_Your goal_
Without further comment, state how many lines in the listing below contain the word "Given".

_Data for this task_
========================================================================

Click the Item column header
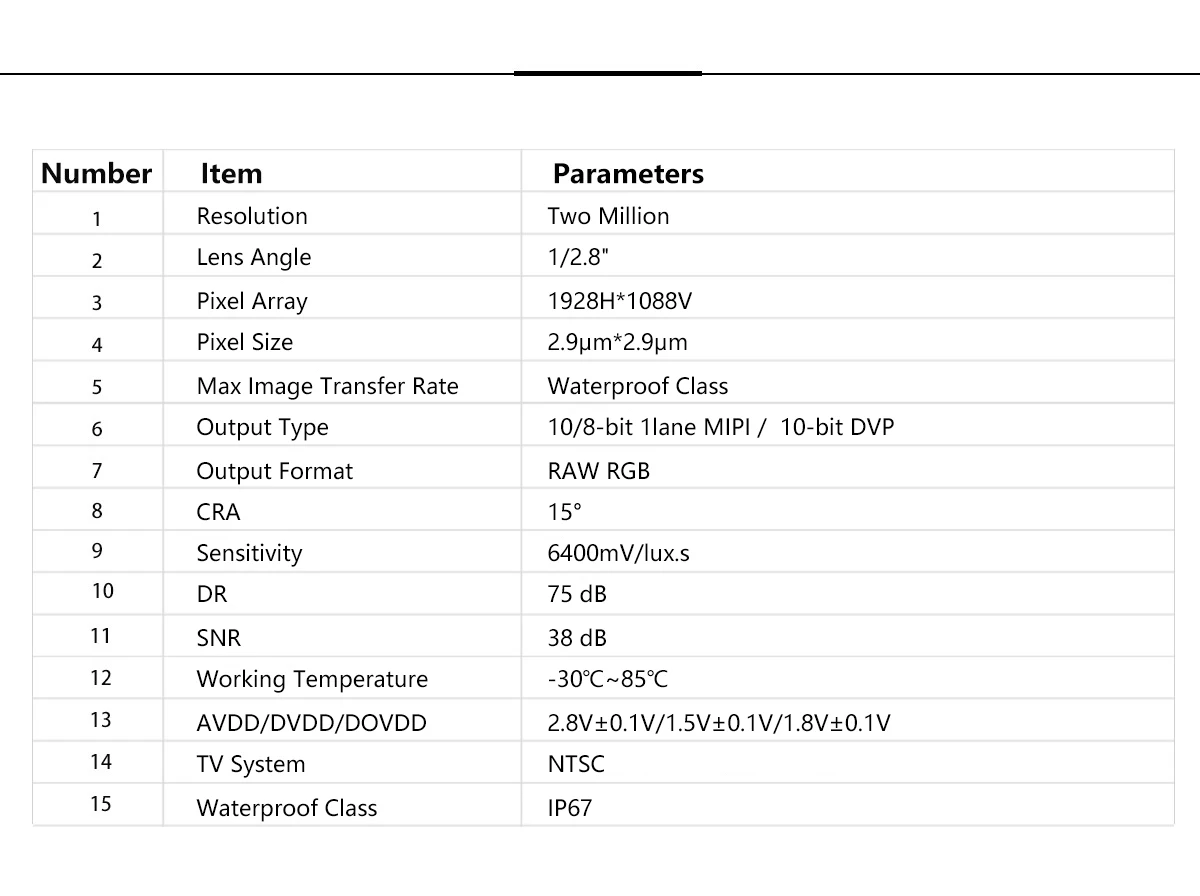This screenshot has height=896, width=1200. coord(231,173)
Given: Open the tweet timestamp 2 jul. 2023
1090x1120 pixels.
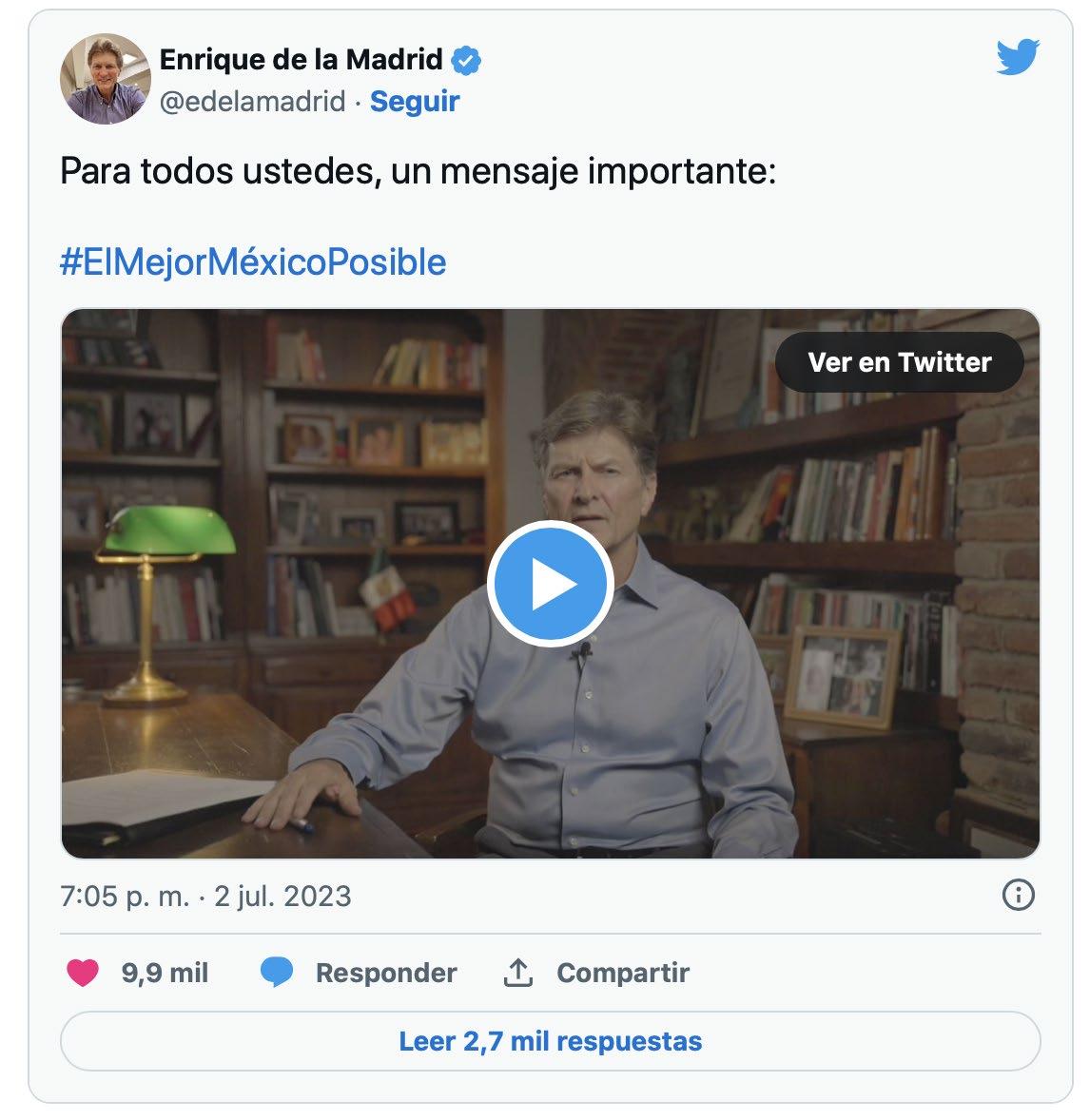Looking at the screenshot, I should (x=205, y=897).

========================================================================

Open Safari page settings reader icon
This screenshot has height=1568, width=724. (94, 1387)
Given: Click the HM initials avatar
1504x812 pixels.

========================================================================

_Your solution_
2